[00135194]乙肝病毒毒株的新生物学特性与意义

1．发现抗原性与免疫原性相反的S(乙肝表面抗原)129L变异株。　　自母婴传播乙肝病毒(HBV)的小儿发现未曾报道过的在S基因“a”决定簇第129位氨基酸变异为亮氨酸(129L)。将变异的S片段克隆取代野毒株的S片段，转染细胞后，研究表达的HBsAg与24株单克隆抗体的结合力，发现129L与野毒株相比，对有的抗体结合力升高。然而当以带有129L的质粒DNA免疫两种不同品系的小鼠，动物的抗体应达显著较野毒株低下，鼠脾细胞在特异抗原诱生的干扰素也低下。为研究这一抗原性与免疫原性不同的现象是与氨基酸位置相关，还是与变异的氨基酸种类相关，组建了第129位氨基酸变为组氨酸的S基因片段(129H)克隆与129L比较，结果发现仅129L有此抗原性与免疫原性相反的新特性，说明与氨基酸种类相关。

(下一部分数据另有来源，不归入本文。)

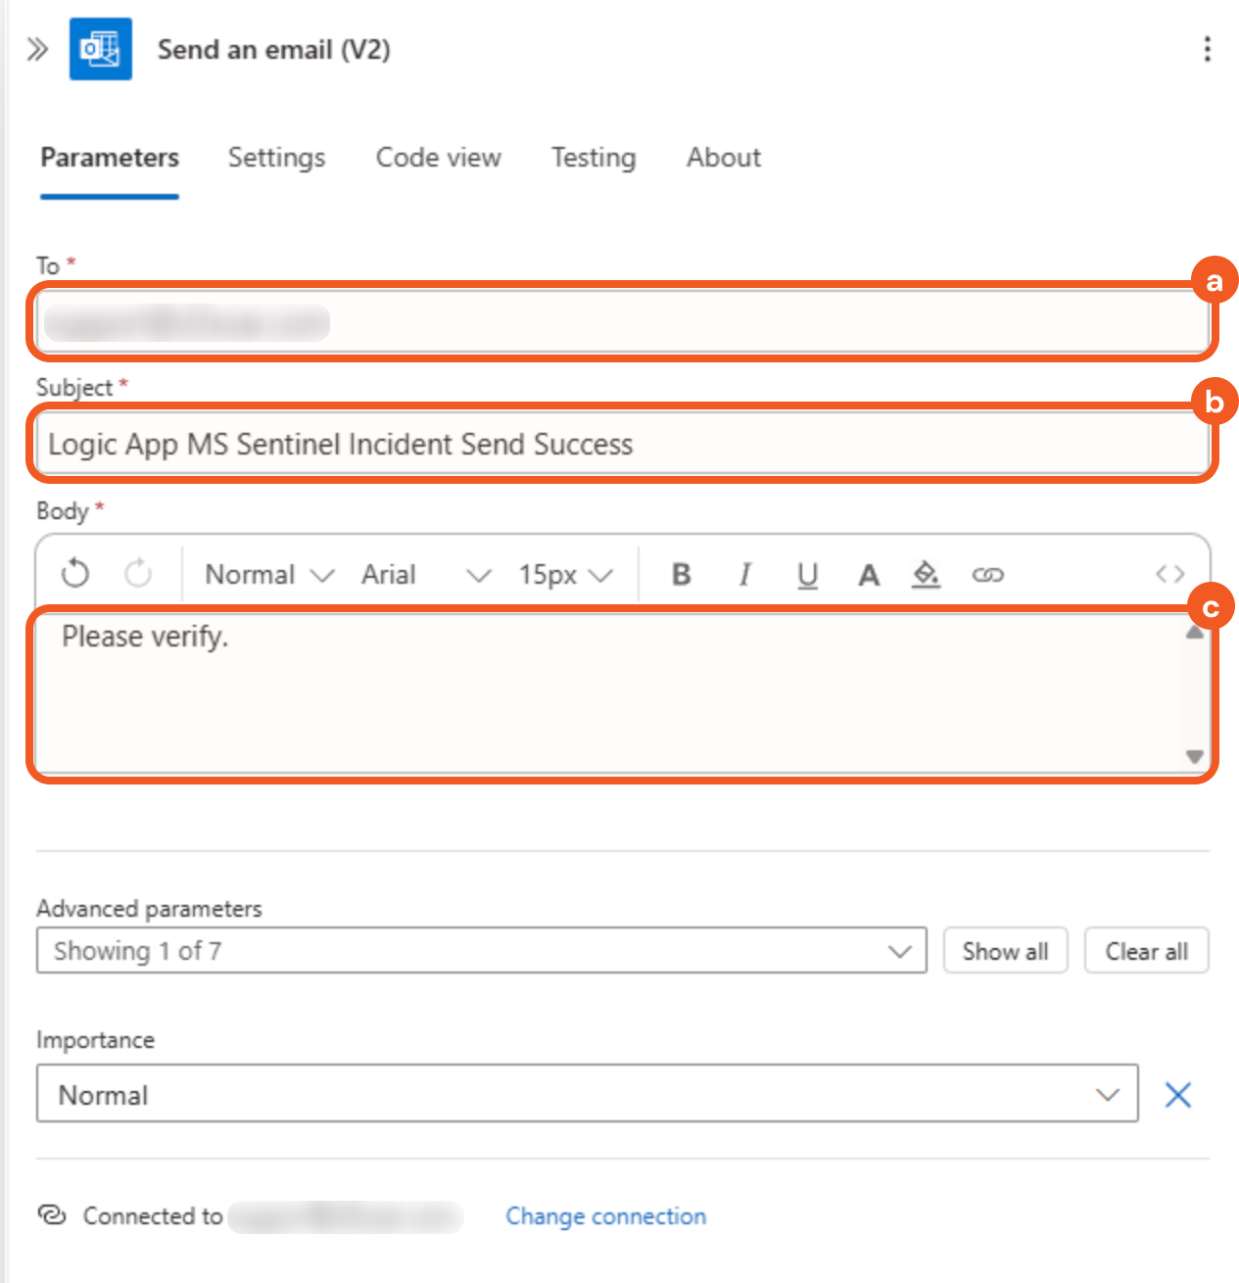Viewport: 1239px width, 1283px height.
Task: Open the three-dot more options menu
Action: tap(1207, 49)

将129L作亲水、疏水性分析发现129L变异可导致疏水性上升，可能是导致免疫原性低下的原因。如被129L变异株感染，由于诱生免疫应答低下，则有利于病毒持续。为进一步了解129L是否广泛存在，对134例HBsAg携带者作筛查，发现了一例有129L变异。结果说明目前虽然129L变异株并未广泛传播，但其隐患值得注意。　　2．发现我国肝癌患者的HBV株复制性增强或较高。　　自一例由HBV携带者4年内发展成肝癌的患者血清、癌、及癌旁组织中扩增全HBV基因组，对比核苷酸序列、推导的氨基酸改变，虽然并无癌变后共有的特异变化，但X，S，C，Pre-S均1～5个氨基酸有变化。有意义的是用癌变前与后毒株全基因组转染细胞，癌变后的毒株显示复制性增强。进一步取6份HBV阳性肝癌组织，扩增全基因组，测序并转染细胞后作复制性研究，结果有5株HBV显示为高复制型。复制性增强将有利于子代产生对机体免疫系统逃逸的变异株，增强病毒蛋白的表达及其反式激活癌基因等的作用。由于在肝癌中发现2.2kb的双剪接体(double-spliced variant)比癌旁的比例为高，克隆了2.2kb的双剪接体，用其与全长毒株共转染细胞，发现此剪接体可增强全长毒株复制。这一增强机制，与剪接体中保留有完整的X阅读框架相关，可能是肝癌组织中HBV复制增强的机理之一。　　虽然过去普遍认为发生肝癌后HBV会停止复制，但本研究应用系列标本应用分子生物学技术显示在我国肝癌组织中病毒继续复制，不同于传统的概念。以后在台湾学者的流行病学研究中发现HBeAg阳性乙肝携带者发生肝癌的几率显著高于仅HBsAg阳性者。临床治疗中，也发现用干扰素治疗可降低肝癌的转移率，支持本研究的发现。　　3．对比临床高、低复制型毒株，发现HBV逆转录酶有一新的功能区，可作为新的抑制病毒复制的药靶。　　在乙肝患者中全基因扩增测序，发现有两株毒株分别为高复制株与低复制株，两株HBV均为B基因型，核苷酸序列同源性达98.7%。通过设计引物分别将病毒聚合酶的4个片段(末端蛋白，连接区，逆转录酶及RNAse H)进行互换，组成不同的嵌合体，分别转染细胞，对不同嵌合体分析病毒复制性，发现决定复制性高的片段位于逆转录酶区。进一步作点突变，确定是位于逆转录酶区第306位(rt306)氨基酸由脯氨酸变为丝氨酸所致。用计算机模拟三维结构分析，该氨基酸位于一螺旋钳结构的转角区。过去仅报道螺旋钳结构的alpha 螺旋可通过与DNA模板结合的牢度影响其功能，本研究首次揭示“转角”的氨基酸保守性也可影响病毒的复制。进一步研究发现HBVC基因型在该区也有同样功能。对rt 306周边氨基酸定点突变发现不仅限于一个氨基酸，是涉及9个氨基酸的域。为揭示造成复制变化的机理，经反式互补试验(transcomplementation)，发现这一功能区氨基酸变异可影响HBV核衣壳对病毒核酸的包装。这一发现过去未有报道。通过筛选小分子化合物库，已初步发现有体外抑制病毒复制的化合物。　　此外，还从经lamivudine治疗但病情恶化的4名患者，进行了治疗前后毒株的全基因克隆测序与在细胞中复制的研究，发现恶化后的病毒株复制性较未治疗前的毒株增加。在未出现核心启动子1762/1764双突变毒株的患者预后较好。